Insects are so prolific that it can be easy to forget how totally awesome they are. The tiny organisms are capable of some incredible things, and scientists just added a new ability to their list: camera operator. Researchers from the University of Washington have developed tiny camera “backpacks” that are light enough and small enough to be worn by beetles.
The research is a test both of the scientists’ ability to create a camera system tiny enough to be worn by an insect, but also an exploration into the lives of the insects themselves. The result is a tiny camera capable of recording still images and video (albeit at a paltry 1 to 5 frames per second) that sends the media remotely to a specially-designed smartphone app.
The research, which was published in the journal Science Robotics, reveals the specs of the tiny camera system. The miniature lens sits on a “mechanical arm” that has 60 degrees of rotation, facilitating panoramic shots or to follow moving objects in the field of view of the insect that is wearing the camera. It weighs a mere 250 grams, which the researchers compare to one-tenth of the weight of a playing card. That’s incredibly light, and it allows the camera system to be comfortable for the insects to wear without hindering their movement.

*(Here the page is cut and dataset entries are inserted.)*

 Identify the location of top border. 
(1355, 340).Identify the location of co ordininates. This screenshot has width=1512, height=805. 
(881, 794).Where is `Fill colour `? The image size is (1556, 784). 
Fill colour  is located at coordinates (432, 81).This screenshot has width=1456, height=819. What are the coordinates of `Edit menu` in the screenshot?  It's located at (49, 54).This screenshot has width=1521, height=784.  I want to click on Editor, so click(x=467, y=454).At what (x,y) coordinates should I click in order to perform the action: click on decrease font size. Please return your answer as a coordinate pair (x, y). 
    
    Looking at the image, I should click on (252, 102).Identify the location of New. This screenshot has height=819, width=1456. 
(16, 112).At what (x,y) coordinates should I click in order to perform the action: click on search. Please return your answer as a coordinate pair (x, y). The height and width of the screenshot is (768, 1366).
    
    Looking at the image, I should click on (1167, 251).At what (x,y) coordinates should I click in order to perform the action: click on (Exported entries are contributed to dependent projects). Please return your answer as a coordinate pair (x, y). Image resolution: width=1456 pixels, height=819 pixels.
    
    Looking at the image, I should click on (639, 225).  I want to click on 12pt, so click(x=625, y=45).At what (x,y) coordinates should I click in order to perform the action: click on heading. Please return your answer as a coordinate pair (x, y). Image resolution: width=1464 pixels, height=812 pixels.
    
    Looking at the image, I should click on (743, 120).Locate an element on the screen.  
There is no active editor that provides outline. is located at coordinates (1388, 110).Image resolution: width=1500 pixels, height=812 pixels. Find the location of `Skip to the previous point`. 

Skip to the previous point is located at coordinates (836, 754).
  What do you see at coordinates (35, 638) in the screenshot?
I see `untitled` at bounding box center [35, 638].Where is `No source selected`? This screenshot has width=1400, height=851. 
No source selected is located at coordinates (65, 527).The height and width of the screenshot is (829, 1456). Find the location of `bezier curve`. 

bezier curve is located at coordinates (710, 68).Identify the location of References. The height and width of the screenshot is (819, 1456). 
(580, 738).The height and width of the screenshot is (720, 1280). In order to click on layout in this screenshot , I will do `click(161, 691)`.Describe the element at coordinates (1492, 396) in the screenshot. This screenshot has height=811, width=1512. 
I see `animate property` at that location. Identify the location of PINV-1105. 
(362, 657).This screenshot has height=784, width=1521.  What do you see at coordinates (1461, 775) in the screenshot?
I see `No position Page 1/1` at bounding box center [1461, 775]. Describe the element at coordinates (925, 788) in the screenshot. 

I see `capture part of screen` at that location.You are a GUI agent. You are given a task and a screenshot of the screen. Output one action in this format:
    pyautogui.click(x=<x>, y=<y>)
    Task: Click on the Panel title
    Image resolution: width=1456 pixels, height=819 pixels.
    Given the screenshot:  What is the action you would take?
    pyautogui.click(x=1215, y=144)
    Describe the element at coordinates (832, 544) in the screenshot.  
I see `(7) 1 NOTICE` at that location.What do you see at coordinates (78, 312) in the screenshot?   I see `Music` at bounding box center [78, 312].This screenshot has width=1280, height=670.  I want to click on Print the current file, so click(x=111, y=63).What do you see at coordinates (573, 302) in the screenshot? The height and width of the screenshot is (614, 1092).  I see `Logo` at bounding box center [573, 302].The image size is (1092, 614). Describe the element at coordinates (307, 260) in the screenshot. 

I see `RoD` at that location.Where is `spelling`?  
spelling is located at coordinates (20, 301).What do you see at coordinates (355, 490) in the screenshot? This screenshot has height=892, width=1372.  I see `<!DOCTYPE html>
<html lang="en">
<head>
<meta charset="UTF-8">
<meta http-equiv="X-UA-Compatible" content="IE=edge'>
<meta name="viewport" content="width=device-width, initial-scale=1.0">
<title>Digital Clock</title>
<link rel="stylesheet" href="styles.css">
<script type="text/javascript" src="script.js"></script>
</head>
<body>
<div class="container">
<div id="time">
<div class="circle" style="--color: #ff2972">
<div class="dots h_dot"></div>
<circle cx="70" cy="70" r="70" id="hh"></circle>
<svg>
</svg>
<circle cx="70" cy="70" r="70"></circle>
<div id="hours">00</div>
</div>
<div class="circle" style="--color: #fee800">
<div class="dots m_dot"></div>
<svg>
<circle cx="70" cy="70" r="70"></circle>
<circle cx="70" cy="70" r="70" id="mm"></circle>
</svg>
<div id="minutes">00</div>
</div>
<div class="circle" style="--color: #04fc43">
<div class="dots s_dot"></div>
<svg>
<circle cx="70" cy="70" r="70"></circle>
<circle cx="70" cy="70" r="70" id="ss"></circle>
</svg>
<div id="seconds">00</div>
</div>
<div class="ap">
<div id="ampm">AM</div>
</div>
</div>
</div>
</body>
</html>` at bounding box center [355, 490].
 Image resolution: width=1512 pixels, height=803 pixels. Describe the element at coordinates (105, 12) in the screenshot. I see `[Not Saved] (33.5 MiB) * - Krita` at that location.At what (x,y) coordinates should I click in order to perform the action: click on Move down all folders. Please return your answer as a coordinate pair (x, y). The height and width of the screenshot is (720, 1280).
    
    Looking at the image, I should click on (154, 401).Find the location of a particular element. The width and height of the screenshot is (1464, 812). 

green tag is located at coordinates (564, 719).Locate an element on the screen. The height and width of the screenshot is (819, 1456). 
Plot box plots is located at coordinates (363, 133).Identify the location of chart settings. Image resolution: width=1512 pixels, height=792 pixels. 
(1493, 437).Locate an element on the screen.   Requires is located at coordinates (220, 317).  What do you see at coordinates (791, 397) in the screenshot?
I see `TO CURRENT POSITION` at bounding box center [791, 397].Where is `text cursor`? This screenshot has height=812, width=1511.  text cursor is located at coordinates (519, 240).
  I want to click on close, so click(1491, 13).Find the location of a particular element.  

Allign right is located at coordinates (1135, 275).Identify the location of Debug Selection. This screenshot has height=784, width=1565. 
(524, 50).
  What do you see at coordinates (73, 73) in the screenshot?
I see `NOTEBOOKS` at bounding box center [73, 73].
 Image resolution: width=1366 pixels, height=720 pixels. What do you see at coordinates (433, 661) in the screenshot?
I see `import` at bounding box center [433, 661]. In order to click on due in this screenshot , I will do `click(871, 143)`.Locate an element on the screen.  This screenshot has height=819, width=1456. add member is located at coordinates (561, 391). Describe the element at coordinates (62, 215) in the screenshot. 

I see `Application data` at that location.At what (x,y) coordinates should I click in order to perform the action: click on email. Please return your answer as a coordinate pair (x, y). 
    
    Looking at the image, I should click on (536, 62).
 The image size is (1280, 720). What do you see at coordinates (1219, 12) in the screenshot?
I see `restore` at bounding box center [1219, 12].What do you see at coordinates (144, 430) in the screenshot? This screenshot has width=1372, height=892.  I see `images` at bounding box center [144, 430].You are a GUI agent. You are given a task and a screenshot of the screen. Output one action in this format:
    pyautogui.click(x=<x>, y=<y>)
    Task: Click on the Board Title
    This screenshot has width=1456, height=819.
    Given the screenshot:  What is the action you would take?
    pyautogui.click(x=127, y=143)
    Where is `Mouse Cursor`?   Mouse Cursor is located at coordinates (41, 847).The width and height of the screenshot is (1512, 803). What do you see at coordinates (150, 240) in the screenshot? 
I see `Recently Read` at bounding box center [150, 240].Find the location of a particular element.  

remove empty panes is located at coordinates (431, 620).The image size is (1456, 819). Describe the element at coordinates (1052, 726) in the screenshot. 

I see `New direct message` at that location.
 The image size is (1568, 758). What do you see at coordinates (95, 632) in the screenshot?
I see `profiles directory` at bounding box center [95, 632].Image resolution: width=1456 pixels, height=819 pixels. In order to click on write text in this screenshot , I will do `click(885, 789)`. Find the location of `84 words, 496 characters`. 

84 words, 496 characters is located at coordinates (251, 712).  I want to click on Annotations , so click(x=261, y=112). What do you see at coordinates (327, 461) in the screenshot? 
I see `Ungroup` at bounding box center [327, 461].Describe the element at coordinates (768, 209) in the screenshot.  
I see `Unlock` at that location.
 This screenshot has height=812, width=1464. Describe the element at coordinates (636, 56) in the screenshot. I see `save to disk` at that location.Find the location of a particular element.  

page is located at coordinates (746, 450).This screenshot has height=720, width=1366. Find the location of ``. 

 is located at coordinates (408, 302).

“We have created a low-power, low-weight, wireless camera system that can capture a first-person view of what’s happening from an actual live insect or create vision for small robots,” Shyam Gollakota, senior author of the work, said in a statement. “Vision is so important for communication and for navigation, but it’s extremely challenging to do it at such a small scale. As a result, prior to our work, wireless vision has not been possible for small robots or insects.”
The key to making the camera system light and wearable was shrinking the battery power source so that it didn’t take up too much room or weigh too much. Interestingly, the researchers believe that they may be able to produce a version of the camera backpack that doesn’t have any battery at all, and that could significantly increase its usability.
“We added a small accelerometer to our system to be able to detect when the beetle moves. Then it only captures images during that time,” Vikram Iyer said. “If the camera is just continuously streaming without this accelerometer, we could record one to two hours before the battery died. With the accelerometer, we could record for six hours or more, depending on the beetle’s activity level.”
After conducting the research with the insects, the team also developed what they say is the “smallest terrestrial, power-autonomous robot with wireless vision,” modeled after the system used on the insects.